Une femme me confiait qu’elle et son conjoint s’étaient quittés. Lorsque je lui demandais comment elle se sentait, elle m’a répondu qu’en fin de compte, elle se sentait bien parce qu’en le quittant, «je me suis choisie». En d’autres mots, elle s’était préférée à l’autre. Et en me disant cela, elle ne voyait absolument pas son égoïsme comme un mal, mais comme de l’amour. Moi, ce que je préfère, c’est l’amour selon le Christ…
Si on avait l’amour du Christ en nous, gros comme un grain de sénevé, notre monde serait complètement transformé. Mais voilà, la majorité du temps, moi aussi, comme cette femme, je me préfère au Christ et à l’autre… Que nous soyons habités par cette mentalité dans l’Église ne semble causer aucun problème à notre société déchristianisée. Mais c’est pourtant l’égoïsme qui est la source de la pédophilie, au-delà de la maladie. Parce qu’un pédophile pourrait guérir au moins de sa pédophilie pratique, en sortant de son égoïsme, en commençant à aimer, à penser à l’autre, au mal qu’il lui fait.
Pour moi, ce qui fait scandale dans l’Église, ce n’est pas tant qu’un prêtre se soit servi de son pouvoir pour abuser, mais plutôt qu’il soit dans l’Église sans se convertir, sans aimer, sans chercher à sortir de son «moi» pour aimer l’autre. Oui, l’Église est fautive… de ne pas avoir aimé.
Mais il n’y a pas que les prêtres pédophiles et ceux qui ont voulu cacher leur faute qui sont en cause. Il y a aussi tout ce peuple de Dieu qui a abandonné ses prêtres dans leurs presbytères, il y a déjà plusieurs dizaines d’années. Moi, Sophie, et peut-être vous aussi chers lecteurs, nous sommes coupables d’avoir fait fi de la solitude des prêtres.

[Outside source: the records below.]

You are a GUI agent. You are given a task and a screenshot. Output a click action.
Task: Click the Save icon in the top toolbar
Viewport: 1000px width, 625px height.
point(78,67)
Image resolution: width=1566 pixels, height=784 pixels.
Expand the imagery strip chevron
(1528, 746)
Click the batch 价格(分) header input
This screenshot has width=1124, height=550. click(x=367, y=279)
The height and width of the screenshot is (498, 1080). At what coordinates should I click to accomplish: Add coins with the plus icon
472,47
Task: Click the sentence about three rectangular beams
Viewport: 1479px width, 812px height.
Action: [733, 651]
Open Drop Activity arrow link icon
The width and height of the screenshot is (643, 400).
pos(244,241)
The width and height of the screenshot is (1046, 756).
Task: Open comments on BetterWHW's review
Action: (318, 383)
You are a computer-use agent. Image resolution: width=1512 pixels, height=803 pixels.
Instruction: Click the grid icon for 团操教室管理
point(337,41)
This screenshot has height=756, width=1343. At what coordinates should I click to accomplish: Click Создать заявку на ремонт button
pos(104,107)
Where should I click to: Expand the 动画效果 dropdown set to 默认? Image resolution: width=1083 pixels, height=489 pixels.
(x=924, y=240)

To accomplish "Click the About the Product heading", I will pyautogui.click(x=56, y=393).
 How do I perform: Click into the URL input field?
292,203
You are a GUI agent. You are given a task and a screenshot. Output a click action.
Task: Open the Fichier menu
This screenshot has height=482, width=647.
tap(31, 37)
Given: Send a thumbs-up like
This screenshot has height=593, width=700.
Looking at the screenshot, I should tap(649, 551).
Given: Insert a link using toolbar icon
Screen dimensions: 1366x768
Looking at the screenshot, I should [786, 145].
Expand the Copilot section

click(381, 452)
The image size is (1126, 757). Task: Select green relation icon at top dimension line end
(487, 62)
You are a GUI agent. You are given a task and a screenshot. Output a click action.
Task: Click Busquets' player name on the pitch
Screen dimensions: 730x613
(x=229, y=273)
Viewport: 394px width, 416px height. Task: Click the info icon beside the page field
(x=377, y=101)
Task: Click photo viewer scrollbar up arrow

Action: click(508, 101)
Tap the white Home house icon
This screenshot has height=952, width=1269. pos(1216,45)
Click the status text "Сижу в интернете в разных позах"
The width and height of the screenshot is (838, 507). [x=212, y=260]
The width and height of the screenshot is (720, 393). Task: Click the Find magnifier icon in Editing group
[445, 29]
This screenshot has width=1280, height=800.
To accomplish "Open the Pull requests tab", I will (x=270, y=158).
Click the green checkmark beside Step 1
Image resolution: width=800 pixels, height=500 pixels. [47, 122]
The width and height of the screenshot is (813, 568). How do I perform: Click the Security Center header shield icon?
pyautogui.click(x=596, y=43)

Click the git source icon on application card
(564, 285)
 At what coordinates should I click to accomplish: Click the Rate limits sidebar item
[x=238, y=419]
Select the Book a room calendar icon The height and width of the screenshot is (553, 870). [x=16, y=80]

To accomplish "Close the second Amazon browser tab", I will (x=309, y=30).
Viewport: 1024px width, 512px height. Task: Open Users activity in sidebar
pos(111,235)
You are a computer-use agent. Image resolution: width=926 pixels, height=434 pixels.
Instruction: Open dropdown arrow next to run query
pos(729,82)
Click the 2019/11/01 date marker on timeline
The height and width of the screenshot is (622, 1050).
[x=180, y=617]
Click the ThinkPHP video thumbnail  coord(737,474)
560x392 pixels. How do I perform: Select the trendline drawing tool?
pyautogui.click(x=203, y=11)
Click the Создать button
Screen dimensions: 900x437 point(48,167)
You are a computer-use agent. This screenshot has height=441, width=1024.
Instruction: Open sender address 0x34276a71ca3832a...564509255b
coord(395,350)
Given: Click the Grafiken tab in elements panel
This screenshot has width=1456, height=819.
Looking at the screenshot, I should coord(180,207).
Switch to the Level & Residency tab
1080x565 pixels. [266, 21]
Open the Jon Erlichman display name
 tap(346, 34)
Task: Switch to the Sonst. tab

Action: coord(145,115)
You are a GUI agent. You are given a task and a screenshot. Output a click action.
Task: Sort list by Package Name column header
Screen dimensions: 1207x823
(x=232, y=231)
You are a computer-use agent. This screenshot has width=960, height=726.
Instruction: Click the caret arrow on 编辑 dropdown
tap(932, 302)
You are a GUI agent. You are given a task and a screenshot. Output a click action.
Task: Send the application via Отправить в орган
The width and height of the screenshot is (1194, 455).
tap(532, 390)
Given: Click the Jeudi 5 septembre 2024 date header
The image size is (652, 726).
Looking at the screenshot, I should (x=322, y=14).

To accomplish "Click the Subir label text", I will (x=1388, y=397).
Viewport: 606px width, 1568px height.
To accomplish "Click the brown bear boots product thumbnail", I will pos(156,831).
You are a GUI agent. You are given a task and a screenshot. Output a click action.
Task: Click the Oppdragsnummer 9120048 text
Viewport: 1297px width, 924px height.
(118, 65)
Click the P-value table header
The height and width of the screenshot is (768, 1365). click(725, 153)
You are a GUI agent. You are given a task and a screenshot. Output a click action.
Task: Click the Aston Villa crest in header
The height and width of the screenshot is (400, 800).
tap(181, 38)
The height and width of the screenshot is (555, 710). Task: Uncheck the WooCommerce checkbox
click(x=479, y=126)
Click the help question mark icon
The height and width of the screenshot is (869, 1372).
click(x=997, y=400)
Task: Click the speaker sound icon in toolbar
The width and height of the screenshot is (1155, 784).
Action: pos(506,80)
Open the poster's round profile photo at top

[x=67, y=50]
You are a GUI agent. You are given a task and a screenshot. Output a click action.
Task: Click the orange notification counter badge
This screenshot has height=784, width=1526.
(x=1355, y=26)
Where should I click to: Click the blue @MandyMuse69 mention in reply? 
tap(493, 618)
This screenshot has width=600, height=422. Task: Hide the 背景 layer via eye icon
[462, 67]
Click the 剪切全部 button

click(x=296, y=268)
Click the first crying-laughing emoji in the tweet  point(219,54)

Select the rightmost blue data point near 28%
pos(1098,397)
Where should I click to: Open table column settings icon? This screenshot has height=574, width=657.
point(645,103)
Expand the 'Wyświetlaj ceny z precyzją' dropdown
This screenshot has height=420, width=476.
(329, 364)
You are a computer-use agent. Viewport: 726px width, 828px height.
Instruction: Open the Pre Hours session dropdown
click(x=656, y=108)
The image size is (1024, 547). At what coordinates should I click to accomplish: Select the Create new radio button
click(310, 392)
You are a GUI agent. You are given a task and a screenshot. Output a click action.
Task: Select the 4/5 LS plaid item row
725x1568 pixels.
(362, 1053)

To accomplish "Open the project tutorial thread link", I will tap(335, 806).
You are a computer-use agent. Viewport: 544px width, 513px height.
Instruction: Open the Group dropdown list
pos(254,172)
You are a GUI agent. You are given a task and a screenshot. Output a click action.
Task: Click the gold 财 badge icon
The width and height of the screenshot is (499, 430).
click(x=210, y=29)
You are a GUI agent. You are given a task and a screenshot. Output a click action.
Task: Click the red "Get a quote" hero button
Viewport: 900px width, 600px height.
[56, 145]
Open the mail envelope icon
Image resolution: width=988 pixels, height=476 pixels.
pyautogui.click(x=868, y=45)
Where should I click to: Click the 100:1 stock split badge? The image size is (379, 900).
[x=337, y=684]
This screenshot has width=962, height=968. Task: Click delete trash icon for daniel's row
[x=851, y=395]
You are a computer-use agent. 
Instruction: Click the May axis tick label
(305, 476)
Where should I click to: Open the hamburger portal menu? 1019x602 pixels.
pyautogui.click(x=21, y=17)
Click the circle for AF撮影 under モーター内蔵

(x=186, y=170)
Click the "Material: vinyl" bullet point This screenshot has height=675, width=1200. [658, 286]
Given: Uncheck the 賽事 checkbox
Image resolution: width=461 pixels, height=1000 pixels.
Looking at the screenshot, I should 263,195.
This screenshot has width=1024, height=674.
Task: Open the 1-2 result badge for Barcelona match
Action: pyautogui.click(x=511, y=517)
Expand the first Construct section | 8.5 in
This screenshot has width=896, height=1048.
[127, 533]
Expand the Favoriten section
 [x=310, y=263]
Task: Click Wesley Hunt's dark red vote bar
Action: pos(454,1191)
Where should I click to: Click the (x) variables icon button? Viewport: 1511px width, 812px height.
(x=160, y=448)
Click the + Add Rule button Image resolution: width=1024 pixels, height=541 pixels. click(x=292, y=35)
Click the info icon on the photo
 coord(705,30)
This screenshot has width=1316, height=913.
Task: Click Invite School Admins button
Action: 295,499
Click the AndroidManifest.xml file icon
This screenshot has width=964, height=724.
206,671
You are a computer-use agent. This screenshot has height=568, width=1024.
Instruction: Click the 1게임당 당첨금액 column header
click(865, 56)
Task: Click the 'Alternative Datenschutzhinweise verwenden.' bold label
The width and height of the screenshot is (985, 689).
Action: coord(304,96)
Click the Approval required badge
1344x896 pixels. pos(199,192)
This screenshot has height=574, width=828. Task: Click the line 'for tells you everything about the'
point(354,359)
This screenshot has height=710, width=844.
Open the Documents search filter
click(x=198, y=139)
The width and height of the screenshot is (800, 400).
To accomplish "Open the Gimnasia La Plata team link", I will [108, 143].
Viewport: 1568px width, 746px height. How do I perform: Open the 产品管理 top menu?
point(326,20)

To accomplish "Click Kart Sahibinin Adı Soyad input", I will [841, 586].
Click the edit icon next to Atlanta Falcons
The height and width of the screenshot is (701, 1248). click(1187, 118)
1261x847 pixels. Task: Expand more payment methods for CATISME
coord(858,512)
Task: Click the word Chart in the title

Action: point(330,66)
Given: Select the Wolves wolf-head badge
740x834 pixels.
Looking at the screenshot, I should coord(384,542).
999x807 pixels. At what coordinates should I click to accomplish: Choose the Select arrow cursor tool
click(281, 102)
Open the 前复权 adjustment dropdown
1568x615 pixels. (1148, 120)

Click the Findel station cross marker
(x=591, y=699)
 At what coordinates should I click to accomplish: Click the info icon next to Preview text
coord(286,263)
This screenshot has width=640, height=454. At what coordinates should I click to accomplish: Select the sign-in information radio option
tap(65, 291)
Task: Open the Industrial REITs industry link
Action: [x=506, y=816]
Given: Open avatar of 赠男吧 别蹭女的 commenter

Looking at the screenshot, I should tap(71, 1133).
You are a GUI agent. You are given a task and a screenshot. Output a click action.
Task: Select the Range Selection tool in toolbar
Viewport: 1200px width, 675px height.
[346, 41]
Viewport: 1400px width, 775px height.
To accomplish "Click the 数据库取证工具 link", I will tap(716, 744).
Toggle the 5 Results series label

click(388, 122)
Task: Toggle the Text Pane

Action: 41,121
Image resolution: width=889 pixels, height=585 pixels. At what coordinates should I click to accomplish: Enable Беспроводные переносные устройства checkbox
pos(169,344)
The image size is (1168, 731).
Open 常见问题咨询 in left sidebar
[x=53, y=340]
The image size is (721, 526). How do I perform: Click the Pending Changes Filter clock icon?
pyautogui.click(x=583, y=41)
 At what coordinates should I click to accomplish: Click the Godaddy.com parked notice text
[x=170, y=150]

Avant, ils avaient une communauté vivante autour d’eux, maintenant, on les change de place tous les six ans et il n’y a plus de liens aussi forts avec leurs ouailles que dans le temps. Aujourd’hui, on n’invite plus monsieur le curé à souper le dimanche soir. Ils peuvent bien chercher sur Internet à passer le temps… Si c’est bien vrai que les prêtres se marient avec l’Église, donc avec nous, peuple de Dieu, c’est donc que leur célibat, c’est une responsabilité de communauté…
Et c’est pourquoi je dis: «pardon mon père, j’ai péché… lorsque je vous ai abandonné.»